■ **Work item**
In the passage on pediatric oncology nurses in Iran, what minimum ward work experience did every participant have?

Lived experiences of pediatric oncology nurses in Iran

Fariba Borhani, Abbas Abbaszadeh, Mohaddeseh Mohsenpour, Neda Asadi


Background: Caring is a valuable task. The staff in any profession that involves patients’ fear, anxiety, pain, and suffering may experience similar feelings. As a professional group, oncology nurses deal with patients and their relatives and caregivers under very stressful conditions. They encounter pain, suffering, and death as a part of their daily life. A number of studies have evaluated the experiences of pediatric oncology nurses in other countries. Therefore, conducting a survey about the experiences of Iranian nurses of caring for children with cancer can reveal their demands, stress, and limitations.

Materials and Methods: In a qualitative research, in-depth, unstructured individual interviews with open-ended questions were conducted to evaluate the experiences of pediatric oncology nurses in a hospital in a metropolitan city of Iran. The subjects all consented to participate and had at least one year of working experience in the ward. Content analysis was performed to analyze the data.

■ **Collected data entries**
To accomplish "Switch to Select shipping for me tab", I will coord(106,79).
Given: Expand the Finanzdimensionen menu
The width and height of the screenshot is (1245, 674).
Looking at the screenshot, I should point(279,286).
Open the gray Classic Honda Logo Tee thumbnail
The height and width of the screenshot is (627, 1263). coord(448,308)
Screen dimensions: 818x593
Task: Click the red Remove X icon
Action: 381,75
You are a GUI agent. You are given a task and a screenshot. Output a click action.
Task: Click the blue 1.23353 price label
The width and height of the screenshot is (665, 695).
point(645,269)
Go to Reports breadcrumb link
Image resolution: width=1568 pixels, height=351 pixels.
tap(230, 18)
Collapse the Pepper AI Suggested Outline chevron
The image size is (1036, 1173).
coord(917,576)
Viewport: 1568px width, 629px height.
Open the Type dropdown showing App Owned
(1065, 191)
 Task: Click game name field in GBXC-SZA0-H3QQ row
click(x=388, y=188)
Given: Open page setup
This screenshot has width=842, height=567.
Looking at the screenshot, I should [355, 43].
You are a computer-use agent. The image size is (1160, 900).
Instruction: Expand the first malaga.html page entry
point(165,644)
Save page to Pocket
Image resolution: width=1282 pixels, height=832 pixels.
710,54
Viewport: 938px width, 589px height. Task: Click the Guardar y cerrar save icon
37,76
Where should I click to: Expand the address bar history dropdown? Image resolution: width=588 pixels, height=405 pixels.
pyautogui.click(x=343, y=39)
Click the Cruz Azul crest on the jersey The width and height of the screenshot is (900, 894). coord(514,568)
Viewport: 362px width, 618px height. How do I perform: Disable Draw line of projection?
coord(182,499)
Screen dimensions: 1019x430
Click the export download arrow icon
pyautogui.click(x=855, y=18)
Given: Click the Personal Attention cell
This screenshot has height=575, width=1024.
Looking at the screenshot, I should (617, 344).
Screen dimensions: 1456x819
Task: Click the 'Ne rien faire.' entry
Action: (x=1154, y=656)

■ **Solution to this task**
At least one year of working experience in the ward.